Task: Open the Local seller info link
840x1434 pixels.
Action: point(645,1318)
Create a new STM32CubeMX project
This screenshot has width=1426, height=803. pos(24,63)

┄┄┄┄┄┄┄┄┄┄┄┄┄┄┄┄┄┄┄┄

**Activity:**
Nothing in the records above may be left out when you repeat them exactly.

**Result for this exercise:**
Task: Open the Local seller info link
840x1434 pixels.
Action: point(645,1318)
Create a new STM32CubeMX project
This screenshot has width=1426, height=803. pos(24,63)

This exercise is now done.